··· Teks Bacaan ···

Penelitian ungkap Dataran Tinggi Qinghai-Xizang jadi lebih hangat, lebih basah, dan lebih hijau

Foto dari udara yang diabadikan menggunakan ‘drone’ pada 29 September 2023 ini menunjukkan sebuah danau proglasial di dekat Gunung Cho Oyu. Tim ekspedisi China melakukan penelitian di sekitar Gunung Cho Oyu pada 2023, sebagai bagian dari ekspedisi ilmiah komprehensif kedua di Dataran Tinggi Qinghai-Xizang yang dimulai pada 2017. (Xinhua/Jigme Dorje)

Iklim yang menghangat dan kelembapan yang meningkat telah menyebabkan ketidakseimbangan signifikan di Dataran Tinggi Qinghai-Xizang.

 

Lhasa (Xinhua/Indonesia Window) – Dataran Tinggi Qinghai-Xizang menjadi lebih hangat, lebih basah, dan lebih hijau, demikian disampaikan seorang peneliti dalam konferensi pers tentang ekspedisi dan penelitian ilmiah di Dataran Tinggi Qinghai-Xizang kedua yang digelar di Lhasa pada Ahad (18/8).

Dataran Tinggi Qinghai-Xizang, yang juga dikenal sebagai ‘menara air’ Asia, merupakan reservoir sumber daya air krusial, yang memiliki pengaruh mendalam terhadap ekosistem dan siklus air regional dan bahkan global.

“Gletser dan lapisan salju di dataran tinggi itu menyusut, sementara vegetasinya menghijau,” kata Yao Tandong, seorang akademisi di Akademi Ilmu Pengetahuan China. “Perubahan semacam itu dapat menyebabkan pergeseran signifikan dalam sirkulasi monsun Asia, yang berpotensi meningkatkan frekuensi fenomena cuaca ekstrem di China.”

···

**Soal 1**
Ganti "drone" dengan "pesawat nirawak", lalu tuliskan kembali bagian teks bacaan tentang Dataran Tinggi Qinghai-Xizang dari "Foto dari udara" sampai "2017. (Xinhua/Jigme Dorje)".
Teks bacaan di atas dan catatan di bawah adalah bahan yang terpisah satu sama lain.

··· Data Tercatat ···

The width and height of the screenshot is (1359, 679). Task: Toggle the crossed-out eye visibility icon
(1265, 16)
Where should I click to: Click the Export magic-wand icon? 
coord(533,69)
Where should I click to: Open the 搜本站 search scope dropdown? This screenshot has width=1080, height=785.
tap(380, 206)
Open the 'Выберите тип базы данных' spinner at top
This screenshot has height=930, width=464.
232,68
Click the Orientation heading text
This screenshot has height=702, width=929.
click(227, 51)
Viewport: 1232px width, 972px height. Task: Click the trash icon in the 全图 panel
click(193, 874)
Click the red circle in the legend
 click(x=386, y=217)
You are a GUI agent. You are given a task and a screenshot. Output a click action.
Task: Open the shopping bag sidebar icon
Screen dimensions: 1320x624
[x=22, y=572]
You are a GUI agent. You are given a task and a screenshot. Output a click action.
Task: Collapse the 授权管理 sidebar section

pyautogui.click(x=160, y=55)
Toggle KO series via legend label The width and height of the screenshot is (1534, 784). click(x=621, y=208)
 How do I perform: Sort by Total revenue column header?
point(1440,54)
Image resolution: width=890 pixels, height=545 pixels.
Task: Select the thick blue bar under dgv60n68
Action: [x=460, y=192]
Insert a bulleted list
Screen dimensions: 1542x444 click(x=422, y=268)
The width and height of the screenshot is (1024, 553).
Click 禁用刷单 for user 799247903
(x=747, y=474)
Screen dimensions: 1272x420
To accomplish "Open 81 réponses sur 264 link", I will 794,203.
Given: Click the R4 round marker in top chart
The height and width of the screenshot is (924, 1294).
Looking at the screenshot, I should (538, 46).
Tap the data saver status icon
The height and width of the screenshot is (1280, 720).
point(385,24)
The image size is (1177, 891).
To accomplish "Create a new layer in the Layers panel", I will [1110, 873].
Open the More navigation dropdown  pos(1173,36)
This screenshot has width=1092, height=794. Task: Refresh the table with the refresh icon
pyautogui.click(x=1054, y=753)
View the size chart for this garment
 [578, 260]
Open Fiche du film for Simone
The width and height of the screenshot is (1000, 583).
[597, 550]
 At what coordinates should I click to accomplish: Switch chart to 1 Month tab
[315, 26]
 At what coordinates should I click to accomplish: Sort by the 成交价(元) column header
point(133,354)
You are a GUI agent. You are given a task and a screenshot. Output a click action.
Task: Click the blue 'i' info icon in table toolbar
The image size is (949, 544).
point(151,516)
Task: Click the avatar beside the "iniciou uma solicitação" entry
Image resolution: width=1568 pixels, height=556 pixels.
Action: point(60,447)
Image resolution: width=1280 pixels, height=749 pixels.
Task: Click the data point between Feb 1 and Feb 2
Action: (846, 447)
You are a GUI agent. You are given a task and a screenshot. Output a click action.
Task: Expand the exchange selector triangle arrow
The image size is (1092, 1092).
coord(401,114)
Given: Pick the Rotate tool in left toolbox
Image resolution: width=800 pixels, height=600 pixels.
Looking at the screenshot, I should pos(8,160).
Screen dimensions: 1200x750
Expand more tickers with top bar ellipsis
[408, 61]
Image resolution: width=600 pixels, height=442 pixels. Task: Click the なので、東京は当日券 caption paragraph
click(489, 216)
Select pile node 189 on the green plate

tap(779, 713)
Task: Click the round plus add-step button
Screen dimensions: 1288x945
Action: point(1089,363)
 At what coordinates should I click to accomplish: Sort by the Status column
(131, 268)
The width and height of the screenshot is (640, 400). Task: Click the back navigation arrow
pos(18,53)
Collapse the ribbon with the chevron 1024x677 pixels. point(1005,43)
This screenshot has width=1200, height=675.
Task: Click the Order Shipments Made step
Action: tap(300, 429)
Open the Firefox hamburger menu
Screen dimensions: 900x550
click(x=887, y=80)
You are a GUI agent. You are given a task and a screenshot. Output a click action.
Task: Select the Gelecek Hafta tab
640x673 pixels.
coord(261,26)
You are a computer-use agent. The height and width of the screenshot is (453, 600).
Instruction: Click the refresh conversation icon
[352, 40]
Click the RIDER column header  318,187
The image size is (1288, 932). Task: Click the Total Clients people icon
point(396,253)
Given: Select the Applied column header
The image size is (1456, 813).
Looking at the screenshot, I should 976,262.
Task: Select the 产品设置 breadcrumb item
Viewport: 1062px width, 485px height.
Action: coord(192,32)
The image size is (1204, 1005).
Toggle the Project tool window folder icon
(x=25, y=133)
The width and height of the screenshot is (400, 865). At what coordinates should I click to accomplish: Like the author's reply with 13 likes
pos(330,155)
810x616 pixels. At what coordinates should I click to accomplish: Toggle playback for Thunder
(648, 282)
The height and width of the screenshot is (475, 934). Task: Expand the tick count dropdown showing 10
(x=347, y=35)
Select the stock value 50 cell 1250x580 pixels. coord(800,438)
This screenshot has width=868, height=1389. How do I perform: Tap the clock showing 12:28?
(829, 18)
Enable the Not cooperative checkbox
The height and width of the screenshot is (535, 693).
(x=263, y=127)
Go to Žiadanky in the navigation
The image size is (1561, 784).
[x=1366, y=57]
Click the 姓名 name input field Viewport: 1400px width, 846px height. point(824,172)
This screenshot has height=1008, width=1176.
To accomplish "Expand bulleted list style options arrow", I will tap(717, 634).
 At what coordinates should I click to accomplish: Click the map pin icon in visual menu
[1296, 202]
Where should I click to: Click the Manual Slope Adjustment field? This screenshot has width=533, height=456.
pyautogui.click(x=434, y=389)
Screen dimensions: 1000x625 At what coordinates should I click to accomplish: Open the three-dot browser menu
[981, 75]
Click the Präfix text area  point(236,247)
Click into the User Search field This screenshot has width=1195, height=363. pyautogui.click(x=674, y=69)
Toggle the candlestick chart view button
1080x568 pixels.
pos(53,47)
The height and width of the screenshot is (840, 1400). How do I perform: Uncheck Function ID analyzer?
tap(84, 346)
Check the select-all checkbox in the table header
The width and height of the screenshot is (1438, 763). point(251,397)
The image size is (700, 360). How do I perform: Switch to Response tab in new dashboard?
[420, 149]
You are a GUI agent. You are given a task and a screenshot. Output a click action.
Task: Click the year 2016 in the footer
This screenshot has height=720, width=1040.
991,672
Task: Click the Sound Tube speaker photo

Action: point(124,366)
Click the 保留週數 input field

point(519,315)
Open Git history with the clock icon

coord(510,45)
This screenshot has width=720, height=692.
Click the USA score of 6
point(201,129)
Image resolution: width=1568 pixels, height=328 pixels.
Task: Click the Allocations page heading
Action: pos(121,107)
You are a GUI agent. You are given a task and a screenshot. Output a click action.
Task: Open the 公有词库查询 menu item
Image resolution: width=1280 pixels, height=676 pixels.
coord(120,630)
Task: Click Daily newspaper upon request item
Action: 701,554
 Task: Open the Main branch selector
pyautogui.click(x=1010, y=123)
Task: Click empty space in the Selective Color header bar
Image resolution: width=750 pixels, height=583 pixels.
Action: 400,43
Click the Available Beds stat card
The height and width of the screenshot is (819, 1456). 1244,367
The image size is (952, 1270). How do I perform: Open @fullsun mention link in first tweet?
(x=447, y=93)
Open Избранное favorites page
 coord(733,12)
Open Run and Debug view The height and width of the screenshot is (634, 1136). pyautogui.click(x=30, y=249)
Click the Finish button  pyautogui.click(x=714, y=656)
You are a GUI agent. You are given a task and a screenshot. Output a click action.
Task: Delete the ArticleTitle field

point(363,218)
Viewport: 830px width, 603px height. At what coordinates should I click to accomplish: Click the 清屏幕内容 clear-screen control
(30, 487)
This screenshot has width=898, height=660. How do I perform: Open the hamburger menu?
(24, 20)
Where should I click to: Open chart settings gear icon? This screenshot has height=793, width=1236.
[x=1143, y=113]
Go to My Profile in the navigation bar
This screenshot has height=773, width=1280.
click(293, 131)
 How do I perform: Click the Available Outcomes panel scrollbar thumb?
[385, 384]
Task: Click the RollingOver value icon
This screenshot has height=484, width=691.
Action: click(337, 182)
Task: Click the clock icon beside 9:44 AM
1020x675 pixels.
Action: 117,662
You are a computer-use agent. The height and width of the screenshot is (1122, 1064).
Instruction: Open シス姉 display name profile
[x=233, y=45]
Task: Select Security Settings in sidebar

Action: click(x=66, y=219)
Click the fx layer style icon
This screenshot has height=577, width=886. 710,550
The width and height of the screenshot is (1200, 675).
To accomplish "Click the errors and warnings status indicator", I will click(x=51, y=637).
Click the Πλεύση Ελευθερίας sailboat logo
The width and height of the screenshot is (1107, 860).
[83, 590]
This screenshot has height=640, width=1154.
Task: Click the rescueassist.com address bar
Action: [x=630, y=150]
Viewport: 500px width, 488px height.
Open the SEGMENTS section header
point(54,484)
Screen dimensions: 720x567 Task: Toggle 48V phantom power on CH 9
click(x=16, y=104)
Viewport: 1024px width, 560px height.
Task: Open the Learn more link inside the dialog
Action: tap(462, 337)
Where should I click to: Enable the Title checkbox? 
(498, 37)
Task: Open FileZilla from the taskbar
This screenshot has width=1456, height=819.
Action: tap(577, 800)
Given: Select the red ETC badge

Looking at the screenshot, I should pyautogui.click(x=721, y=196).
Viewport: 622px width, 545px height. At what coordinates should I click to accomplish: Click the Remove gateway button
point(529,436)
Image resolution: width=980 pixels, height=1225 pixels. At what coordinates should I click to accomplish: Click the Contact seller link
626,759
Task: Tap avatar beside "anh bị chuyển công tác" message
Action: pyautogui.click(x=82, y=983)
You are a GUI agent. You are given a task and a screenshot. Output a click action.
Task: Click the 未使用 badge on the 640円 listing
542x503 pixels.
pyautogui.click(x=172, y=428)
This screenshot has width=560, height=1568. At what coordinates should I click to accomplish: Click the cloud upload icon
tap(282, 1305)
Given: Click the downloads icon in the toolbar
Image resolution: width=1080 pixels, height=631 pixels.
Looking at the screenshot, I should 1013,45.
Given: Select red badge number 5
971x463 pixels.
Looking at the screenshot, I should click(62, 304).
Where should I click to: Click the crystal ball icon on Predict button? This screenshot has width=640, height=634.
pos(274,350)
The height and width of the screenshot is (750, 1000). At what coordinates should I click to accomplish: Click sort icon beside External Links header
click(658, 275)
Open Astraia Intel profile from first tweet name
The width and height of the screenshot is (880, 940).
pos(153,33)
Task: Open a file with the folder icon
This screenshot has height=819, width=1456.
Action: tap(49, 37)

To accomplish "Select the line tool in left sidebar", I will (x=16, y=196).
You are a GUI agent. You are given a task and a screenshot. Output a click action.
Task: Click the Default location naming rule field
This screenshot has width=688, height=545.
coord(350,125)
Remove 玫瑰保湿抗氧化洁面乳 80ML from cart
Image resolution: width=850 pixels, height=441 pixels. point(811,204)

···

**Soal 2**
Sajikan baris-baris catatan dari baris yang memuat "Viewport: 1232px width, 972px" sampai baris yang memuat "[x=22, y=572]" sebagai tabel Markdown dengan kolom No. untuk nomor urut dan kolom Baris untuk isi barisnya, tanpa baris kosong.

**Jawaban Lengkap 1**
Foto dari udara yang diabadikan menggunakan ‘pesawat nirawak’ pada 29 September 2023 ini menunjukkan sebuah danau proglasial di dekat Gunung Cho Oyu. Tim ekspedisi China melakukan penelitian di sekitar Gunung Cho Oyu pada 2023, sebagai bagian dari ekspedisi ilmiah komprehensif kedua di Dataran Tinggi Qinghai-Xizang yang dimulai pada 2017. (Xinhua/Jigme Dorje)

**Jawaban Lengkap 2**
| No. | Baris |
|---|---|
| 1 | Viewport: 1232px width, 972px height. Task: Click the trash icon in the 全图 panel |
| 2 | click(193, 874) |
| 3 | Click the red circle in the legend |
| 4 |  click(x=386, y=217) |
| 5 | You are a GUI agent. You are given a task and a screenshot. Output a click action. |
| 6 | Task: Open the shopping bag sidebar icon |
| 7 | Screen dimensions: 1320x624 |
| 8 | [x=22, y=572] |